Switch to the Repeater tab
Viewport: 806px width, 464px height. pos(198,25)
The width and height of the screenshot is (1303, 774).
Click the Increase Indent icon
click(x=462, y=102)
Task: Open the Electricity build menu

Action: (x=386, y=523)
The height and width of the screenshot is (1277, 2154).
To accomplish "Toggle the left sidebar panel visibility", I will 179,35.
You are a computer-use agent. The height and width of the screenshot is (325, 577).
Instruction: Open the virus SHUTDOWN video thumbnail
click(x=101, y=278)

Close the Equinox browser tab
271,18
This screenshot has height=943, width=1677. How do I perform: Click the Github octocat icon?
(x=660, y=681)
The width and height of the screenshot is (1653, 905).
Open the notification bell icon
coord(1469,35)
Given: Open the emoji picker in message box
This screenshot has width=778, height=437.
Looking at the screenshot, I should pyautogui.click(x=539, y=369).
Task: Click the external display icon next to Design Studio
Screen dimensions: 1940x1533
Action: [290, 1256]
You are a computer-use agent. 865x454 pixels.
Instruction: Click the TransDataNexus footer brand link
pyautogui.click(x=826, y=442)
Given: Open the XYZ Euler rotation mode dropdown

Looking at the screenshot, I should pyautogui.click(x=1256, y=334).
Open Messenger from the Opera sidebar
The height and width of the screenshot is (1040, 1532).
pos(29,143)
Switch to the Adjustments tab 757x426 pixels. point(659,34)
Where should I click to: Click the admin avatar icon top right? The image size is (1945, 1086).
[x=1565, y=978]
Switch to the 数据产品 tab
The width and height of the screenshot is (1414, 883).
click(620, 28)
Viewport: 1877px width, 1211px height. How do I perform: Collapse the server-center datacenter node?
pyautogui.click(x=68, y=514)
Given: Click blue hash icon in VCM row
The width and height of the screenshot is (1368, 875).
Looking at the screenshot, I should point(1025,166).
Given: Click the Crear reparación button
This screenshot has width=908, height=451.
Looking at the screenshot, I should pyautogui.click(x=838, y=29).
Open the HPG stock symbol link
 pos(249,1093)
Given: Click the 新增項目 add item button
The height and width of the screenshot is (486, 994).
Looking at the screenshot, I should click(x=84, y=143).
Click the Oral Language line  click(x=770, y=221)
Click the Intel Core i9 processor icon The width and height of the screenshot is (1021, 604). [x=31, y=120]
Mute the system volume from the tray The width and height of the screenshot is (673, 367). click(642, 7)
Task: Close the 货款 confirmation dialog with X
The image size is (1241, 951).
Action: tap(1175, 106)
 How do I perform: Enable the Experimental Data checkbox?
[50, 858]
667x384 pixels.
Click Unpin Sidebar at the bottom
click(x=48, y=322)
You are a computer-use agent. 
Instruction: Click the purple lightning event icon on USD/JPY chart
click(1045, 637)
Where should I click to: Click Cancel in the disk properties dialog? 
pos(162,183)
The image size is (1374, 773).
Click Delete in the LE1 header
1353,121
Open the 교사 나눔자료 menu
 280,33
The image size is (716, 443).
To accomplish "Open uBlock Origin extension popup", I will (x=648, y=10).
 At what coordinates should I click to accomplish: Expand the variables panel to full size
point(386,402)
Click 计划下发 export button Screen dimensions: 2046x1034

··········

Give again, exactly as written, the lines running from the first line of the data above through the line that contains "Switch to the Adjustments".

_Task result_
Switch to the Repeater tab
Viewport: 806px width, 464px height. pos(198,25)
The width and height of the screenshot is (1303, 774).
Click the Increase Indent icon
click(x=462, y=102)
Task: Open the Electricity build menu

Action: (x=386, y=523)
The height and width of the screenshot is (1277, 2154).
To accomplish "Toggle the left sidebar panel visibility", I will 179,35.
You are a computer-use agent. The height and width of the screenshot is (325, 577).
Instruction: Open the virus SHUTDOWN video thumbnail
click(x=101, y=278)

Close the Equinox browser tab
271,18
This screenshot has height=943, width=1677. How do I perform: Click the Github octocat icon?
(x=660, y=681)
The width and height of the screenshot is (1653, 905).
Open the notification bell icon
coord(1469,35)
Given: Open the emoji picker in message box
This screenshot has width=778, height=437.
Looking at the screenshot, I should pyautogui.click(x=539, y=369).
Task: Click the external display icon next to Design Studio
Screen dimensions: 1940x1533
Action: [290, 1256]
You are a computer-use agent. 865x454 pixels.
Instruction: Click the TransDataNexus footer brand link
pyautogui.click(x=826, y=442)
Given: Open the XYZ Euler rotation mode dropdown

Looking at the screenshot, I should pyautogui.click(x=1256, y=334).
Open Messenger from the Opera sidebar
The height and width of the screenshot is (1040, 1532).
pos(29,143)
Switch to the Adjustments tab 757x426 pixels. point(659,34)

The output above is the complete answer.